ST. PETERSBURG, Fla. (WFLA) — A new pilot program from the Florida Department of Transportation and the Pinellas Suncoast Transit Authority will change up how buses in St. Petersburg handle highways.
“This is the first interstate highway bus-on-shoulder project in Florida and an outstanding collaboration with PSTA to enhance safety and mobility for our region,” District Seven Secretary David Gwynn said.
While it’s the first proposed project of its type in Florida, there are other BOS systems in place in Seattle, Vancouver, Chicago, Atlanta and Washington, D.C., to name a few.
The PSTA pilot program will let buses drive on the shoulders of I-275 from 5th Avenue to Gandy Boulevard in St. Pete. The buses from the project will be “specially wrapped.”
The bus-on-shoulder project was first pitched in 2019 and is now set to start in June. The pitch followed a study conducted by the PSTA from 2015 to 2018, showing results would increase average transit speeds and improve route performance.
A finalized version for construction was approved on Feb. 27, 2021 by FDOT.
“This new service will enhance reliable transit travel times between Pinellas and Hillsborough counties on PSTA’s Route 100x,” FDOT said in a release.

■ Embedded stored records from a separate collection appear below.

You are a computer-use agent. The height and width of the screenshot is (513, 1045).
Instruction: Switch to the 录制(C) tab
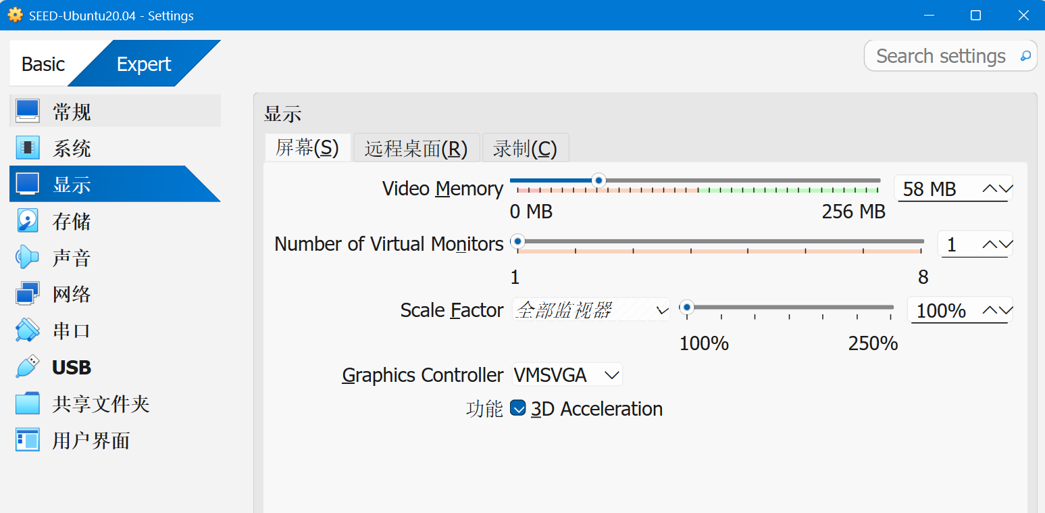[x=525, y=148]
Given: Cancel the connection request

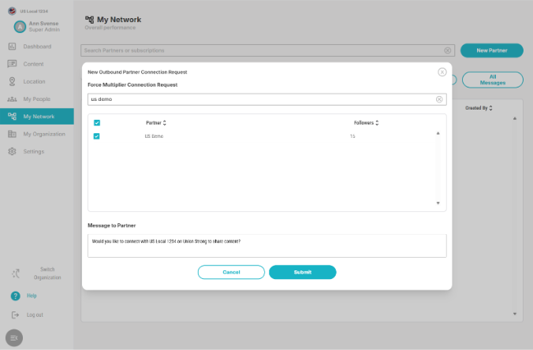Looking at the screenshot, I should (231, 272).
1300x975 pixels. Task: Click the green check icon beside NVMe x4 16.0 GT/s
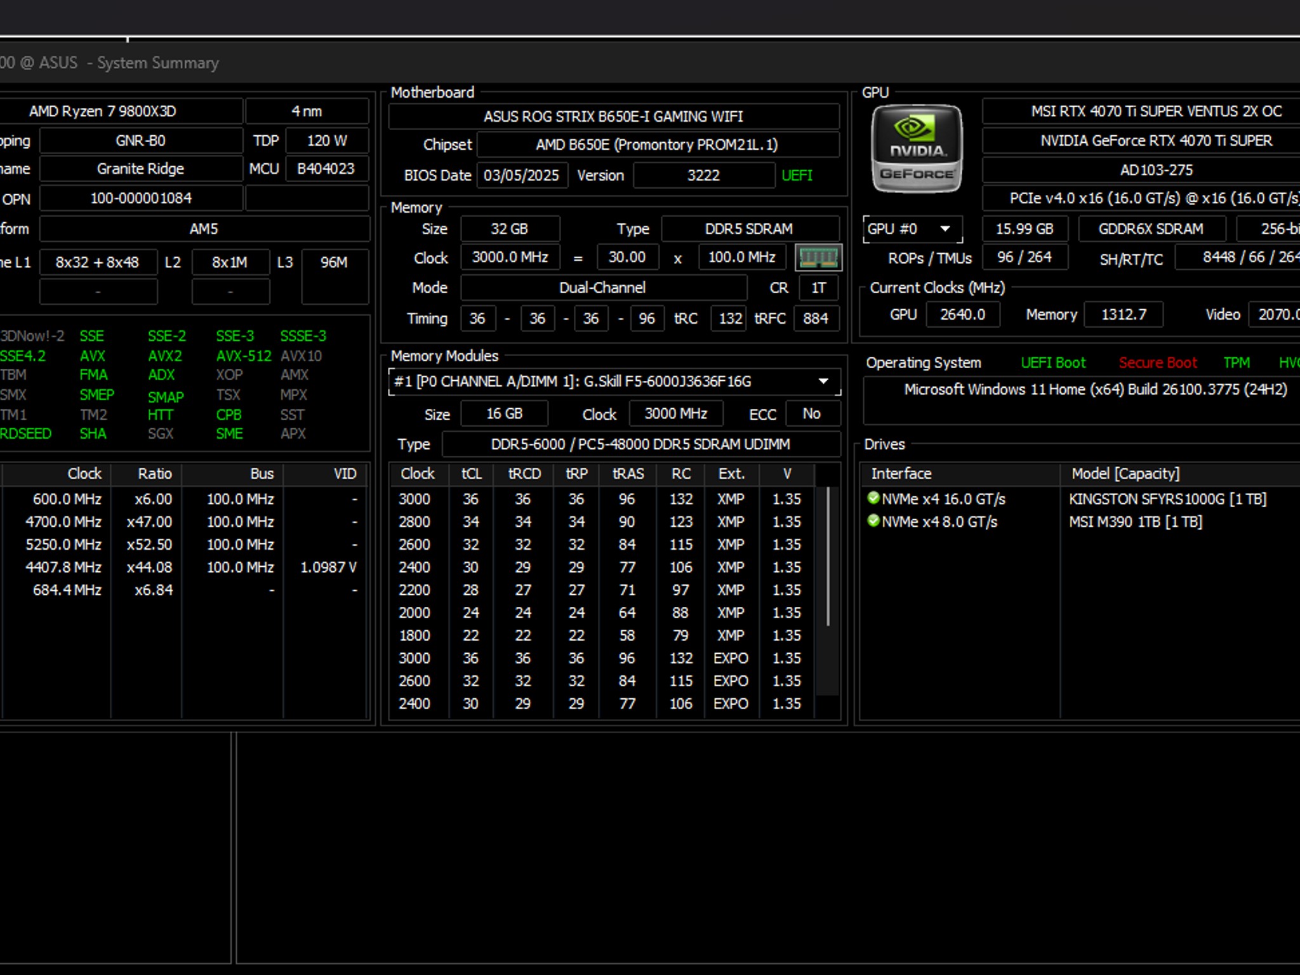873,498
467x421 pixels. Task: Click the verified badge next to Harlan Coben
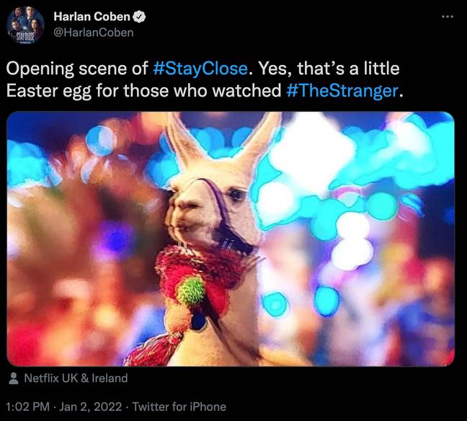tap(139, 17)
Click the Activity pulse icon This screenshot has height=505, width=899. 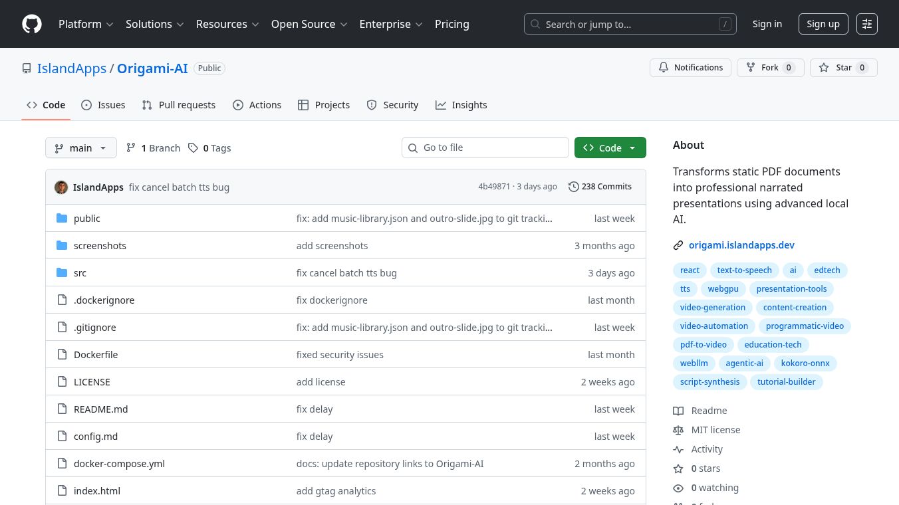[x=678, y=449]
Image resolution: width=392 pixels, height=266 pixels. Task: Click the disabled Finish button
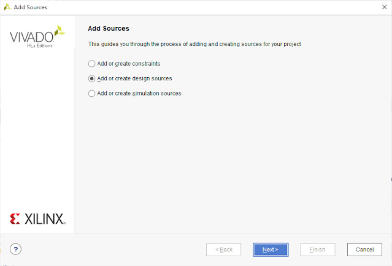click(x=318, y=250)
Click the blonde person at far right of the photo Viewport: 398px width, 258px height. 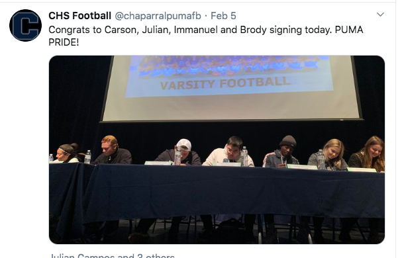pos(368,153)
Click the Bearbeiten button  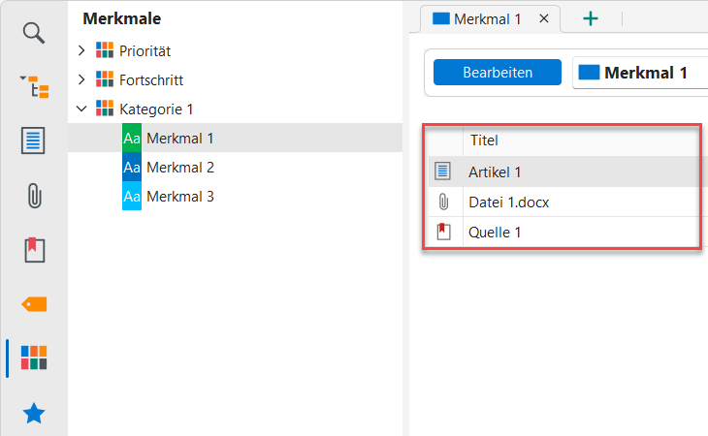pyautogui.click(x=497, y=73)
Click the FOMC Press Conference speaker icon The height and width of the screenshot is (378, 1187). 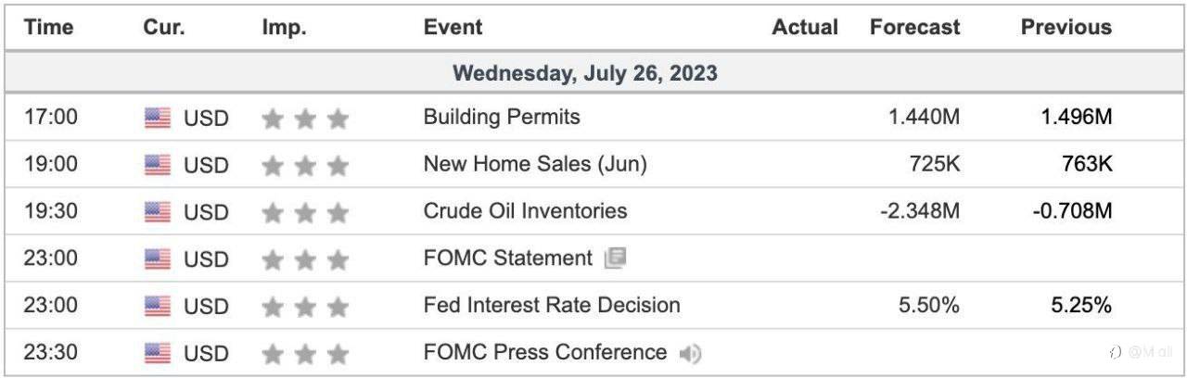coord(691,353)
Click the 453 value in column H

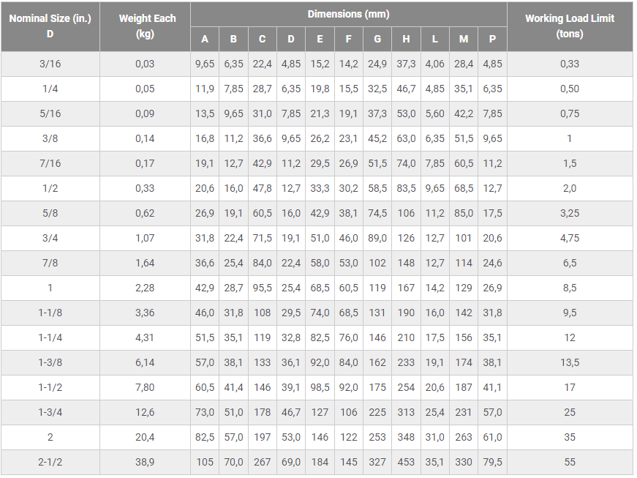point(406,462)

Basically, an FDOT construction project totaling $4.7 million, according to FDOT documents, will widen and repave the shoulders on I-275 to harden them and add new signs, markings and traffic signals.
An FDOT release says this will allow the buses to maintain travel time reliability.
“We are excited to partner in this new transit project with the Department of Transportation,” said Brad Miller, PSTA’s chief executive officer. “We are committed to providing consistent, dependable and safe service for our riders, and this is another innovative way to help ensure we meet that standard even during occasional periods when traffic is heavy on the interstate.”
Here’s how it’ll work
If travel speeds drop below 35 mph on I-275, buses will be able to get on the shoulder in the authorized locations to avoid the slower traffic on the interstate, and be able to drive at a max speed of 35 mph on the shoulder, but never higher than 15 mph over the general traffic, according to FDOT.
Special traffic signals have already been installed at the on-ramps for 38th Avenue and 54th Avenue for northbound and southbound directions.
The signals are red light only and will turn red when a bus approaches from the shoulder, stopping oncoming ramp traffic for a few seconds to let the bus on. Then, the signal will turn off and normal traffic will resume.
Come June, you’ll start seeing the new project in full swing as FDOT and PSTA test out the changes to traffic and travel in St. Pete.